Living with collective ski passes.
In my decades at Big Sky, we did what we had to do to get a season pass. Forget a career, you just needed a job that provided the pass. It was a lifestyle of low-paying gigs you could never leave for fear of losing the pass. That plastic card was more than a winter ID. It proved you were part of something bigger than yourself. Something unlimited. Something you’d earned by giving your all to the ski life. It meant you belonged. It meant you were local.
Or at least it used to.
Last winter, the power of local identity changed with the explosion of collective season passes. Take the Ikon Pass, for example, that turned sleepy ski hills into the Disney Icecapades and everyone may as well have been Goofy. From Sugarloaf to Mammoth, skier visits increased by six million last year, making locals angrier than Kanye West at a Taylor Swift concert. I too was angered with the bathroom lines, the overcrowded bars, and the parking lot rage. Sure, snow was good last year, but the snow business was better.

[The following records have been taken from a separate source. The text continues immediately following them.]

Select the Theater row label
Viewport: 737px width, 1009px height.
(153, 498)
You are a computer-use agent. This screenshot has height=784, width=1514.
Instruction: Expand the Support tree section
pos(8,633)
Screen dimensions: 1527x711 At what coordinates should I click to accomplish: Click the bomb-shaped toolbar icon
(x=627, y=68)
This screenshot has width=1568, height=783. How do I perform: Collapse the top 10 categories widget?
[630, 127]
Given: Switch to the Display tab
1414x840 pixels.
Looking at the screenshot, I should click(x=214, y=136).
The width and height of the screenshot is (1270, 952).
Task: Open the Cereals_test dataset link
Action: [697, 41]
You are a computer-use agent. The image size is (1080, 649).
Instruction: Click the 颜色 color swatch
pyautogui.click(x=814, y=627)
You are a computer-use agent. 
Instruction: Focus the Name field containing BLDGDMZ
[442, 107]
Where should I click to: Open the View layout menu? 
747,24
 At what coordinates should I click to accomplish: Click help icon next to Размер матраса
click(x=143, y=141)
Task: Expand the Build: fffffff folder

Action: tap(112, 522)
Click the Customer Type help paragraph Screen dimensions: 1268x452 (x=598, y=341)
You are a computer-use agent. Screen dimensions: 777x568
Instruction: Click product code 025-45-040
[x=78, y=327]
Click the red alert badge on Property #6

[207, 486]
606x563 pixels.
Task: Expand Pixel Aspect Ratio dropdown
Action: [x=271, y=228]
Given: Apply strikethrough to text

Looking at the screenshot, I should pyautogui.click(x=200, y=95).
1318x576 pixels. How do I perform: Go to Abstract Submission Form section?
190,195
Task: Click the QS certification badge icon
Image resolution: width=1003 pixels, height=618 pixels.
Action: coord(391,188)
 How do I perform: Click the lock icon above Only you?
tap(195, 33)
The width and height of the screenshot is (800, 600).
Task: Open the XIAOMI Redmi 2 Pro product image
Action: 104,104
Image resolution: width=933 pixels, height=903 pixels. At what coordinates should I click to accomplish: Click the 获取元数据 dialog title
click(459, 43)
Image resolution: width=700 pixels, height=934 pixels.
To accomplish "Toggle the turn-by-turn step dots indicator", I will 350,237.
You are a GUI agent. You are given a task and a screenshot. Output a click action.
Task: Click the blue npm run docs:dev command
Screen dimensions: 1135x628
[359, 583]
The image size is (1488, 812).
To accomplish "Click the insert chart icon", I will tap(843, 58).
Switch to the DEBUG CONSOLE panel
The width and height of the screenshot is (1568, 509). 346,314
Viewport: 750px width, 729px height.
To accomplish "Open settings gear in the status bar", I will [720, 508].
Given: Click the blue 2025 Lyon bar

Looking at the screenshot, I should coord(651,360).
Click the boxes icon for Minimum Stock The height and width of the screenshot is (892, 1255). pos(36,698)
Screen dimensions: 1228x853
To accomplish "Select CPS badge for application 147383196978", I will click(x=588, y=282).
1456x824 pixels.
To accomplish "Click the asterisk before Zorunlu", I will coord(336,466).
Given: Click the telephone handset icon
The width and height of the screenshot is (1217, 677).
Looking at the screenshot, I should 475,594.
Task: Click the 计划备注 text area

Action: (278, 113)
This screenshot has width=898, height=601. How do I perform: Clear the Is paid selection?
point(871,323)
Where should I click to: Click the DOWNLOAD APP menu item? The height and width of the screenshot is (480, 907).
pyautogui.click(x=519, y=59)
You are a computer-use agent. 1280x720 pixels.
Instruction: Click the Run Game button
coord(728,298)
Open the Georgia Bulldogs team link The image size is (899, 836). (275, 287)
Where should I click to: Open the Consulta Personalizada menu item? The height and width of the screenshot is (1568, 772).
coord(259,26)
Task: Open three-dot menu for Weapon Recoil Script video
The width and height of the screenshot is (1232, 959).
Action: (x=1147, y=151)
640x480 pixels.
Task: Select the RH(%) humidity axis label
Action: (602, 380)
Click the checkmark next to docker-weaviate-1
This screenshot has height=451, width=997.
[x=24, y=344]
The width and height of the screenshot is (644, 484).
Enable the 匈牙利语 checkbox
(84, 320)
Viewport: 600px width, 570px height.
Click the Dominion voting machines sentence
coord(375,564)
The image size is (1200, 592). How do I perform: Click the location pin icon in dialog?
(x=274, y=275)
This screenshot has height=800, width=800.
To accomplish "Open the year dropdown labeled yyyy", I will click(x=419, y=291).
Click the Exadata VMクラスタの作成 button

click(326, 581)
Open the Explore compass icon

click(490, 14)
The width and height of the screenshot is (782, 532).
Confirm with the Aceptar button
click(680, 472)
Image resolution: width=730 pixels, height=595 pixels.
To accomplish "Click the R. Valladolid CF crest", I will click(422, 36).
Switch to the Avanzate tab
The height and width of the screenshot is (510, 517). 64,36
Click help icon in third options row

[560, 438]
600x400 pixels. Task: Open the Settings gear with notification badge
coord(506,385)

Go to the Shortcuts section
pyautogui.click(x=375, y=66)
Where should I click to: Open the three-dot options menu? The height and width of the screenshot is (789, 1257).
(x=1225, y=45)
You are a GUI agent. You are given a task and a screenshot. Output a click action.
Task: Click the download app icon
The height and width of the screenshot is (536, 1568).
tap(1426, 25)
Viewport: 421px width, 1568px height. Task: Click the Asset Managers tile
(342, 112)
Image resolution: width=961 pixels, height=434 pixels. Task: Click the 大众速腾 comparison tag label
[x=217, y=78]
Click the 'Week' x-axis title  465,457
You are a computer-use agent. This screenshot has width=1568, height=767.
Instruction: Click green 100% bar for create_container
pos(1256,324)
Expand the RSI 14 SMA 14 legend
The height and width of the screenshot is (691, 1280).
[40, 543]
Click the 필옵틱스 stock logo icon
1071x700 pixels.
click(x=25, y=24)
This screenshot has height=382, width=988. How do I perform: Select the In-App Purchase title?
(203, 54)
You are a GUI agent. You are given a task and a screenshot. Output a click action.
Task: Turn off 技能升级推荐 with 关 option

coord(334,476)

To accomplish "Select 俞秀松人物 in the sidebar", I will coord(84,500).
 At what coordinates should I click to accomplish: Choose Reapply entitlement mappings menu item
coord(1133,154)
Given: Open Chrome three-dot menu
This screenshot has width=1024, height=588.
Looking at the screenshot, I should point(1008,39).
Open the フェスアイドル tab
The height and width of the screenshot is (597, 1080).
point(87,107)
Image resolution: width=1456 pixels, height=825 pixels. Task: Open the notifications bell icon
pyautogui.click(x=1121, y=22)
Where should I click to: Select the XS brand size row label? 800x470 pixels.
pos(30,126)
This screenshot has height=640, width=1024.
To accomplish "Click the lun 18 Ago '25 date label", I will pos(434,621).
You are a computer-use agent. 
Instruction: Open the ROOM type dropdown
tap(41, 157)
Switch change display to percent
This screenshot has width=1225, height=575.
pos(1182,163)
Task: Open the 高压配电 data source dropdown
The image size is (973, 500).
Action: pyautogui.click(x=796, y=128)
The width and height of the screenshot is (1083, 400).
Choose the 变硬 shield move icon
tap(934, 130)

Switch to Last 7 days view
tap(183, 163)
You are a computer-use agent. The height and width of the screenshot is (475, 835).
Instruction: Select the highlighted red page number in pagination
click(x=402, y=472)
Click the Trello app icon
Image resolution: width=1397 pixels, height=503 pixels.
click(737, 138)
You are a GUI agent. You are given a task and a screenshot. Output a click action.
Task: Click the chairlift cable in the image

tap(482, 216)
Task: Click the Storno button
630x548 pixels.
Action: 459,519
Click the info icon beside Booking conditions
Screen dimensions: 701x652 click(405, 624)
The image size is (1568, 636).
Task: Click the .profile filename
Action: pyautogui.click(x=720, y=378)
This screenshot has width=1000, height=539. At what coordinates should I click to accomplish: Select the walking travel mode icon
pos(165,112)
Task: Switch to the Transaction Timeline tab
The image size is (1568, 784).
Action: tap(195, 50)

Local tension got ugly. Sticker campaigns followed in Big Sky and Jackson, echoing the same sentiment: Ikon not wait for you to leave. The disdain ran so deep, it made the Bridger–Big Sky feud look like a make-up kiss. Rippers from Salt Lake were stealing our lines. Midwestern accents and East Coast edginess crept into every aprés ski bar. California entitlement cut lines. These people were diluting the richness of local life. They too had ski passes. But not like ours.
You can ski 41 resorts on the Ikon Pass, 18 with the Mountain Collective, and 44 on the Indy Pass. That means an East Coaster can ski his local hill all season, then descend upon southwest Montana and pay less than a week’s worth of skiing at Stowe. For a guy who considered college just to get a student-pass rate, how can I blame these guys for chasing a deal so sweet? Collective ski passes make sense. But they are changing the ski life as we know it. Now we have to figure out how to live with them.
No one I know is selling his or her boards and skipping town. Instead they’ve all chosen to live with it. Maybe they see workarounds. The Ikon Base Pass, for example, has blackout days: Christmas, New Year’s, MLK, and Presidents’ week. Those may be the better days to ski. And if it’s still too busy, there’s one place you won’t find an Ikon-er: the backcountry. Maybe this is the year that you buy that AT setup.
Or maybe you buy an Indy Pass for less than $200, ski five areas in Montana and Idaho where the lodging is even cheaper. Maybe this is the year you make it to Japan, or road-trip to British Columbia, or get even with those Alta locals. Come to think of it, I never have skied Europe. Collective ski passes are providing access to places that were never before in the budget. It’s a big world out there, and what better way to see it than on skis?
If we want to continue enjoying the beloved ski life, something will have to change. Maybe it’s us.